How far should government intervention go?
It’s an age-old question that crops up just about every five minutes on social media, every ten minutes on television, and every day in government offices.
The answer is… complicated.
Why? For starters, folks continue to ask for more governmental control over certain things, and not realizing until it’s too late that those controls might affect them – maybe not now, but later.
Or perhaps right now.
Take subdivision restrictions, for instance. There was a meeting last Tuesday, Nov. 26 at Fire Protection District 5 in Denham Springs. Residents were concerned about a new subdivision that appeared Wednesday before the parish’s planning commission. The developer proposed nearly 70 homes for 22 acres, on 1/3 acre lots.
Drainage and traffic were discussed at the meeting, both of which require impact studies before the subdivision is clear for build. Attendees at the meeting were informed of the restrictions the parish council currently has on challenging residential development, but that zoning would help.
A notion that has become a very regular mention at the parish council meetings.
But when the idea that those restrictions could come back and affect those pushing for it, two camps emerge – those who ‘don’t care’ and those who suddenly back off the idea.
It doesn’t matter, however, because the ball is already moving toward more government control, at least over development and infrastructure, and there’s not much to do about stopping the movement.
Why? Because the more we understand about the way infrastructure works and how individual people affect it, the more we understand that we are all connected.
While this is more true in crowded areas which are now suburban, it still rings out in the rural areas as well. Take, for instance, Berry Ridge in the Springfield area – a new development that could possibly displace a lot of water and put dozens of new vehicles on one of Livingston Parish’s patented ’18-foot roads.’
Something more specific?

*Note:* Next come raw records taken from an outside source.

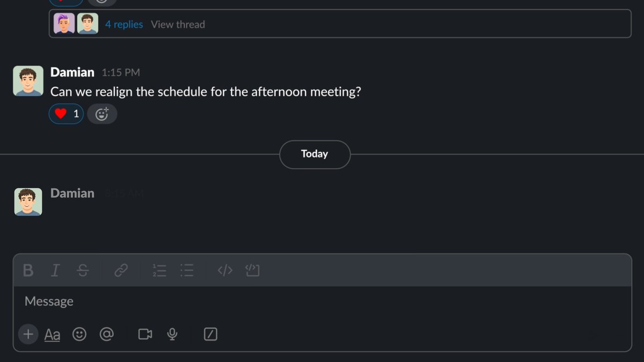The height and width of the screenshot is (362, 644).
Task: Toggle bold text formatting
Action: (28, 271)
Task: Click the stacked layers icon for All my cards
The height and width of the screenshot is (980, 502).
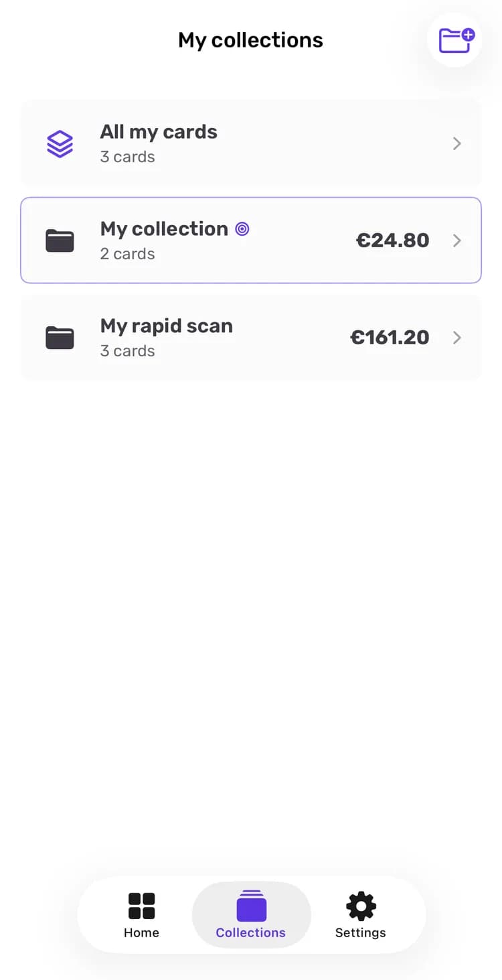Action: tap(60, 144)
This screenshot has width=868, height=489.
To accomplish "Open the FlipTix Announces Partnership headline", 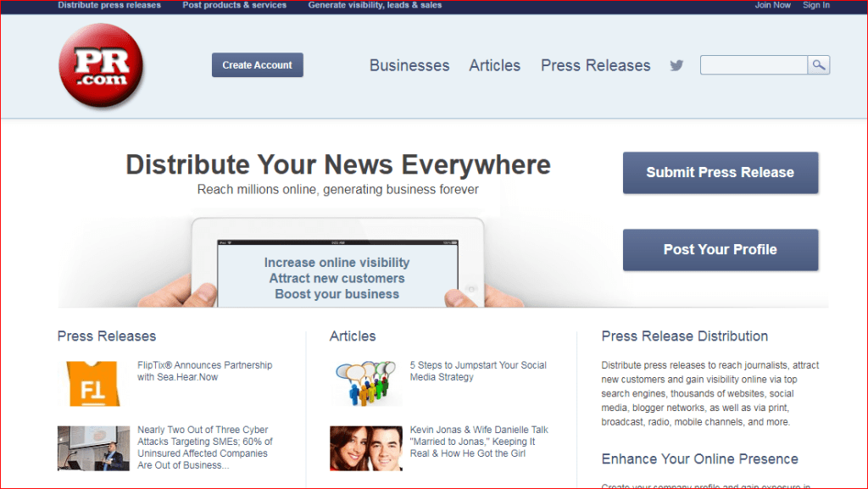I will 204,371.
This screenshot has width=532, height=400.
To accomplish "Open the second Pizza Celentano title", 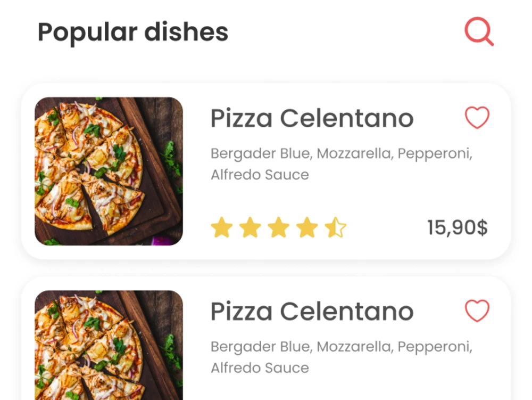I will click(312, 312).
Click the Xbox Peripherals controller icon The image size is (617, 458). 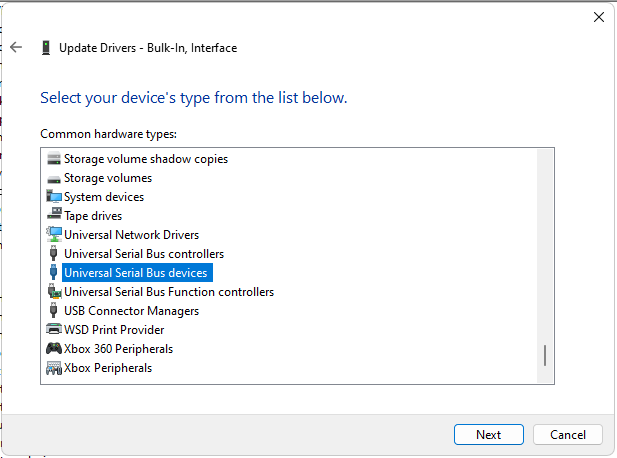pos(54,368)
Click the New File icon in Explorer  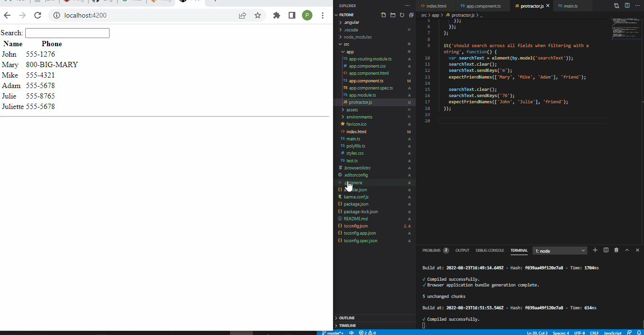[x=383, y=15]
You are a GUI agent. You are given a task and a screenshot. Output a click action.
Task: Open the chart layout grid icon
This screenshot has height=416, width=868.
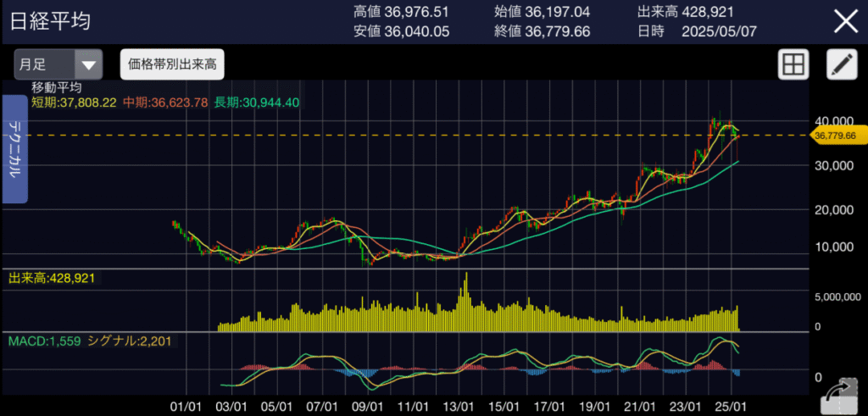pos(793,65)
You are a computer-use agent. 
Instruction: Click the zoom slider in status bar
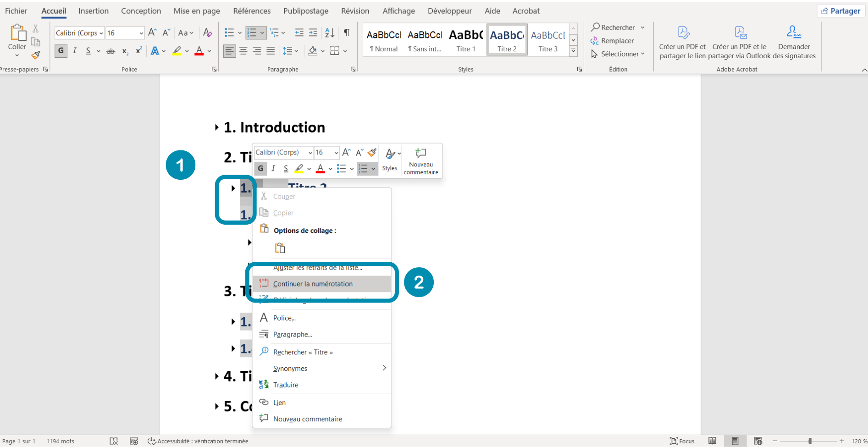[x=810, y=441]
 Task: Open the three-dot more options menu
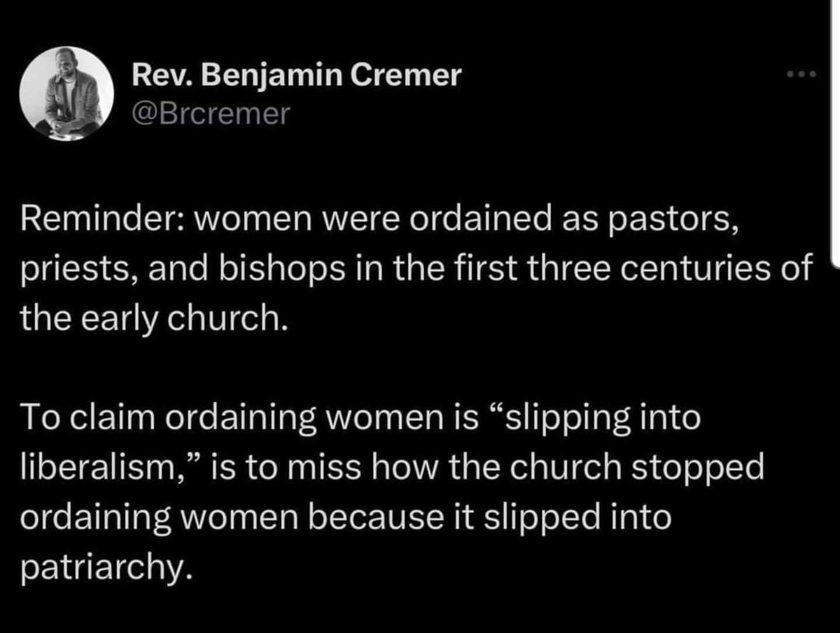[802, 75]
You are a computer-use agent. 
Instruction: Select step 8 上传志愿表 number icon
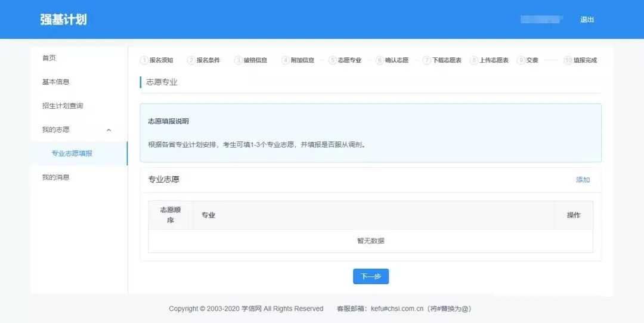473,60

How about two landowners in District 1, represented by Jeff Ard, who both sit on multi-acre lots. One landowner decides to put in a crushed gravel driveway over the ditch, with a culvert sized too small to move water during the large rainfalls that are now commonplace over the summer.
The result? Water backs up into the neighbor’s yard – even though they’re 100 yards away – and in some cases, gets near the house. That crushed gravel driveway and culvert has now affected the health, safety, and welfare of their neighbor.
Combine that with tighter restrictions on grant applications through both the state and federal government, as well as tighter restrictions on state and federal infrastructure projects with direct investment, and the parish of Livingston has cooked the perfect recipe for tighter restrictions.
It’s time to accept that Livingston Parish is in this together, and that includes roads, drainage, sewer, water, gas, even public works cleaning ditches – and if citizens are looking for better and more efficient provision of infrastructure, they’re going to have to accept tighter restrictions.